En el suicida, no hay ira sino frustración, un alto grado de depresión, una incapacidad de ver más allá de la oscuridad que lo envuelve una luz que señala el final de ese túnel tenebroso que lo agobia; en el homicida hay ira, un fuerte síndrome destructivo; destructivo de vidas y cosas. En ambos casos, los horizontes se reducen hasta desaparecer y, en la misma proporción, adquiere dimensiones obnubilantes esa fuerza fatal de morir, o matar.

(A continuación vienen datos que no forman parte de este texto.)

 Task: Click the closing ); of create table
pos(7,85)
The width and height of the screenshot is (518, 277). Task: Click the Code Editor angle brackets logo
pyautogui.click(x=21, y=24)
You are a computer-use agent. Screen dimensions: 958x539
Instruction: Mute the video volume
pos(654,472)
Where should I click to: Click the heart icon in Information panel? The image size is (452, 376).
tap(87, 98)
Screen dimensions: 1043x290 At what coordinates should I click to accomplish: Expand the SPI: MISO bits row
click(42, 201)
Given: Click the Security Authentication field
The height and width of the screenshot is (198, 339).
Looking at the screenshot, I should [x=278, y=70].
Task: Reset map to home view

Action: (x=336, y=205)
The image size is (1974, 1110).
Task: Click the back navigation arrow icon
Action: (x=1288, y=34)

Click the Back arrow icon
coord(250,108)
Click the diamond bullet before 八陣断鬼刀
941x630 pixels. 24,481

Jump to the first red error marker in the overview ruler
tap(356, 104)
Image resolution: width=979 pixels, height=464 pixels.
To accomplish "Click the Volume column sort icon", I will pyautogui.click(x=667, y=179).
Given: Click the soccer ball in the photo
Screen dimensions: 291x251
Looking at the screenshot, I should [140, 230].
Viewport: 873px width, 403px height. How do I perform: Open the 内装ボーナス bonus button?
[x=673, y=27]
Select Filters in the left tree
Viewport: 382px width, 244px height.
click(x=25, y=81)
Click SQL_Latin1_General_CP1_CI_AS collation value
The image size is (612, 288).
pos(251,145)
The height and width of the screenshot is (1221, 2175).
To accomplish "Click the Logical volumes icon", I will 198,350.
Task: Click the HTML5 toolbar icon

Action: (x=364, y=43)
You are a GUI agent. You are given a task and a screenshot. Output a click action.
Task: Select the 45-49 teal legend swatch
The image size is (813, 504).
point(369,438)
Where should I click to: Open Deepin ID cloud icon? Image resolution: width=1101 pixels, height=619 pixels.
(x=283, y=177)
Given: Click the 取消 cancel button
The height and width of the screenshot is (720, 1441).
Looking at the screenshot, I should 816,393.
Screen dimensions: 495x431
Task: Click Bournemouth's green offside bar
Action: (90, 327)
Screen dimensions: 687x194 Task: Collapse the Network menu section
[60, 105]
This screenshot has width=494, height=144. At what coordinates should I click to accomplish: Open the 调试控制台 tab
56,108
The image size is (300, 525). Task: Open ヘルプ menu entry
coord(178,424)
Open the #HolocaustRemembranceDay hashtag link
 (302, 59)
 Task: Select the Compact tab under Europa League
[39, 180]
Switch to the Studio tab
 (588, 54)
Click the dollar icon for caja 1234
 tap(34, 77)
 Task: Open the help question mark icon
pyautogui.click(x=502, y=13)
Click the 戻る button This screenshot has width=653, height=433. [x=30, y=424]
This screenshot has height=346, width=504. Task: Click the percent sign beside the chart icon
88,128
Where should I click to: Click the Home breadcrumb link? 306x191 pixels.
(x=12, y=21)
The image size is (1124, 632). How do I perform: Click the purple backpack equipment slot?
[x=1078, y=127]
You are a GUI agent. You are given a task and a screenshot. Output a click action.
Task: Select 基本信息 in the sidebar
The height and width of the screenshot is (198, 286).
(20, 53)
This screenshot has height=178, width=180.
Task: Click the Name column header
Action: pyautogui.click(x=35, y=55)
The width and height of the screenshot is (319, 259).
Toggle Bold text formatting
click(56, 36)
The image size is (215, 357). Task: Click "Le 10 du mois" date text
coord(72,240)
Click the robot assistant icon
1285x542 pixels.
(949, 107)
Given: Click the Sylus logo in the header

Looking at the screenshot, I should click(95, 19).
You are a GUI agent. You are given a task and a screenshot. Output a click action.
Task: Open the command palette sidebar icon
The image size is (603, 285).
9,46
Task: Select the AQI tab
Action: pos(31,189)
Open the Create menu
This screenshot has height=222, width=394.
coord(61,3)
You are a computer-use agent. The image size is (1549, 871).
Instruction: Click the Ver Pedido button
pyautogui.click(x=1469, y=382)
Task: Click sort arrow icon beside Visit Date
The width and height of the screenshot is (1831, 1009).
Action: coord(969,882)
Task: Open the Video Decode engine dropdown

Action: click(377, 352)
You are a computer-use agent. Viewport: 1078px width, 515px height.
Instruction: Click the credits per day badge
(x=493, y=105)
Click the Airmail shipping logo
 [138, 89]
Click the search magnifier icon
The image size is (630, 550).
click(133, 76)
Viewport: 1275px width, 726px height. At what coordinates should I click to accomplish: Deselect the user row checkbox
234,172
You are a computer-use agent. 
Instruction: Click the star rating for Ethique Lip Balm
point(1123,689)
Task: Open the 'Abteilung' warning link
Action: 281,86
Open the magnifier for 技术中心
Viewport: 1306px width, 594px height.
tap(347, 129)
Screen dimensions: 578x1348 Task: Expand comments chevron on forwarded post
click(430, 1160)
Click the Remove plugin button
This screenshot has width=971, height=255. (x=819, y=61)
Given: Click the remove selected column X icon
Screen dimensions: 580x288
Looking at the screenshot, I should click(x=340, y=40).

Cuando Anastasio, el marido de Isabelina de mi cuento “Las corbatas de Isabelina” decidió quitarse la vida, lo hizo en total confidencialidad. Ni antes de colgarse de la lámpara de lágrimas ni después que encontraron el cuerpo, se pudo identificar el punto exacto en que el disparador gatilló el percutor para que una idea se transformara en un hecho.



¡Un hecho trágico! La nota que escribió Anastasio, más que explicar las razones, dejaba una serie de interrogantes que solo podrían responderse mediante conjeturas. “Me voy”, escribió, “en busca de un mundo mejor. Quizás no sea la manera más convencional de llegar a él, pero ¿y si me va bien?... Que todos ustedes descansen en paz que yo voy en busca de lo mismo”. 



No todos los suicidas dejan notas explicativas, lo que hace más compleja la situación, de por sí engorrosa.



Anastasio estaba hastiado de la vida; había nacido con un signo negativo (–), de ahí que su paso por el mundo haya sido a tropezones; chocaba con todo: personas, cosas, ideas. Todo le salía mal; tan mal, que hasta su decisión de casarse con Isabelina fue un error.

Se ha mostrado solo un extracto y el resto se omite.